Toning Down the Coronavirus: A Fatalist Psychotherapist’s View

I have to say that I am not impressed with the way that the media have covered this topic. I believe that they have hyped this phenomenon and it has certainly penetrated global media, political and scientific platforms.
Compared to the outbreak of, say, Middle East Respiratory Syndrome (MERS) or Ebola, there has been a rapid and well-coordinated response – epidemiologists, researchers and public health and funding agencies have worked together to reduce the spread of 2019-nCoV. Now, compare this to the Ebola outbreak when the Chinese government were accused of being slack in dealing with this problem. However, the news and, particularly, social media have also been unprecedented—Chinese whispers? In fact, they have been relentless. Indeed, in the social media domain, articles have included statements from academic articles which have over-exaggerated and overstated the strength of causal inference. Stories of evacuation, quarantine and the eating of Chinese bats have added to this hype. This has also caused some xenophobia and racism amongst some Brits, and this has led to racist verbal and physical attacks on some Chinese in the UK. In fact, the WHO warned recently against, ‘unnecessary unhelpful profiling of individuals based on ethnicity’.
Moreover, the volume of articles (including posts and cartoons) reporting Coronavirus makes it impossible to collate, analyse or cross-reference existing scientific data. What this does, of course, is fuel speculation and exaggeration, leading to mass hyperchondriasis. The media have focussed its attention now on this virus, rather than on Brexit.
People tend to be frightened about what they don’t know, and it is these unknowns which fuel fear. For instance,  how many people left Wuhan before the lockdown were incubating the virus?

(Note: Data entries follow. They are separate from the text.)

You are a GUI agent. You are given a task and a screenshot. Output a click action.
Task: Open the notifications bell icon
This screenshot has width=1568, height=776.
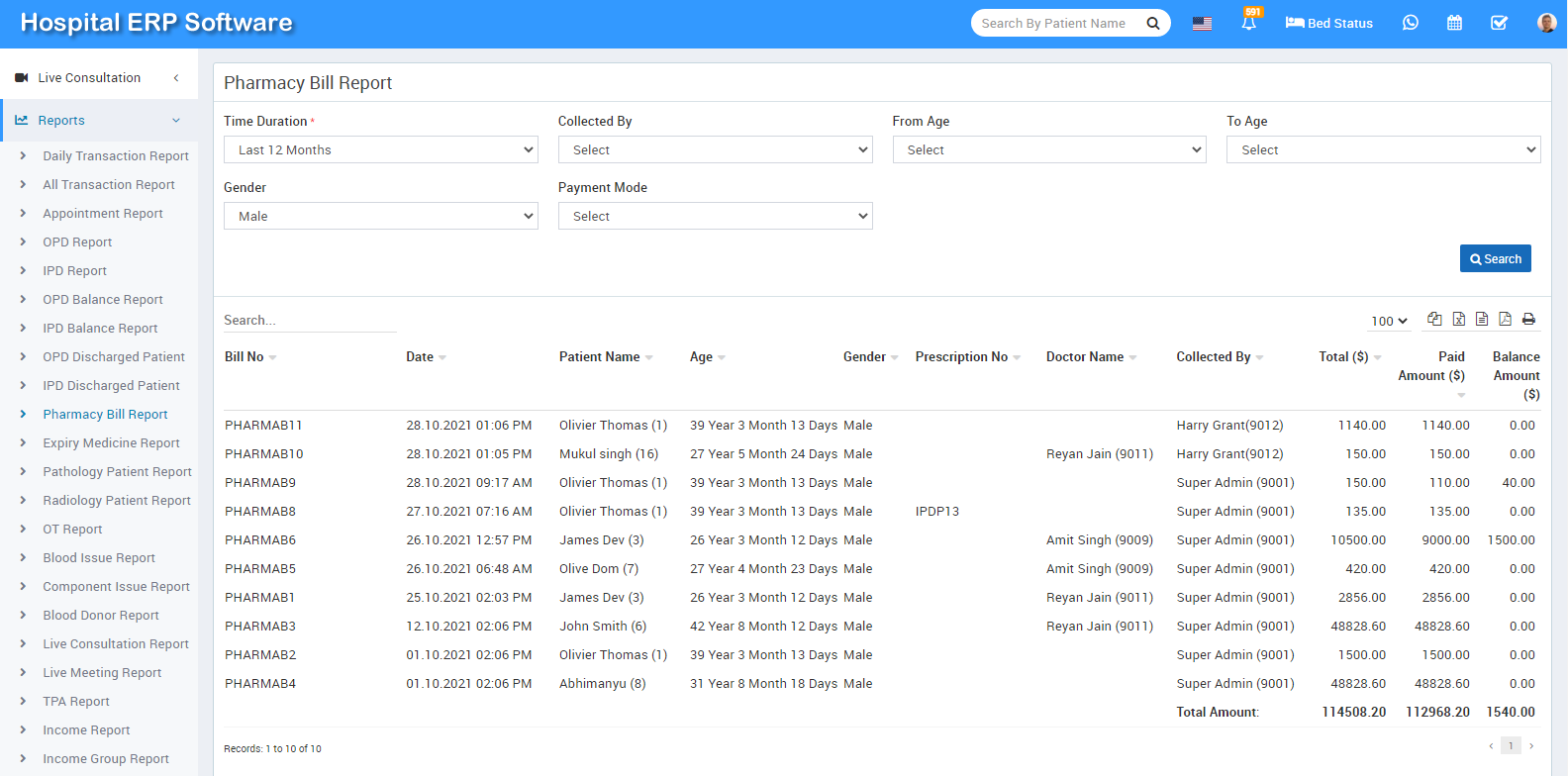(x=1248, y=23)
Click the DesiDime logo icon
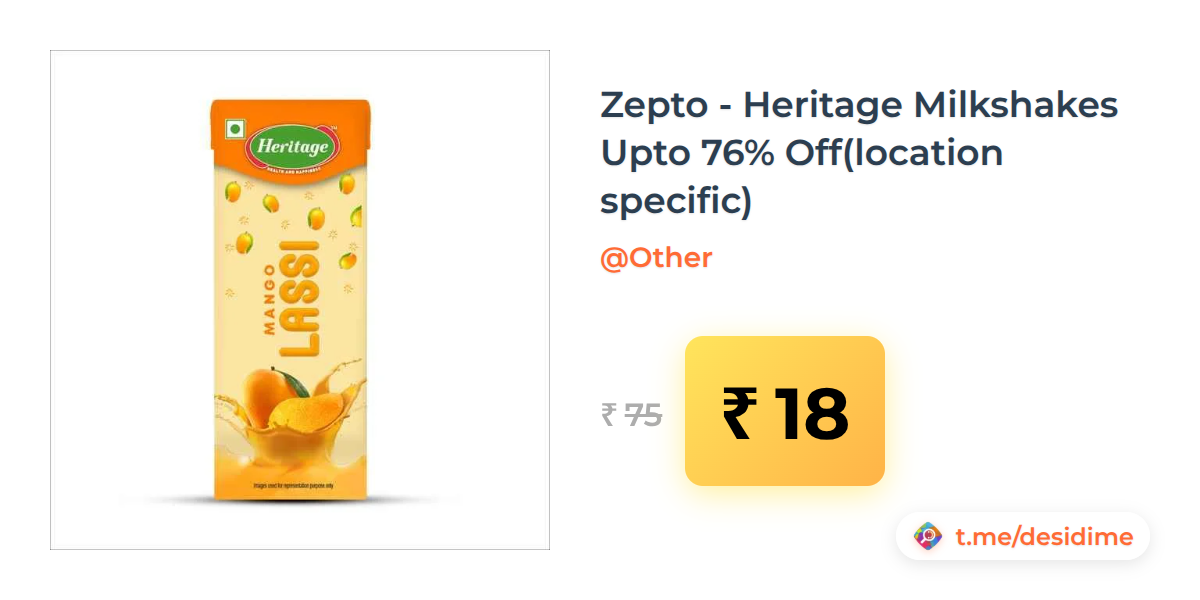The width and height of the screenshot is (1200, 600). point(929,537)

According to figures recorded on 10th of February, there had been 118,347 and 4,267 deaths reported to WHO. It is true that some patients remain in intensive care, but the overall mortality rate is 1.4%. The average age for someone to die with this virus is 79%. There is no evidence to show that 2019-nCoV spreads more rapidly than the flu or has a higher mortality rate (Rodrigues-Morales, 2020).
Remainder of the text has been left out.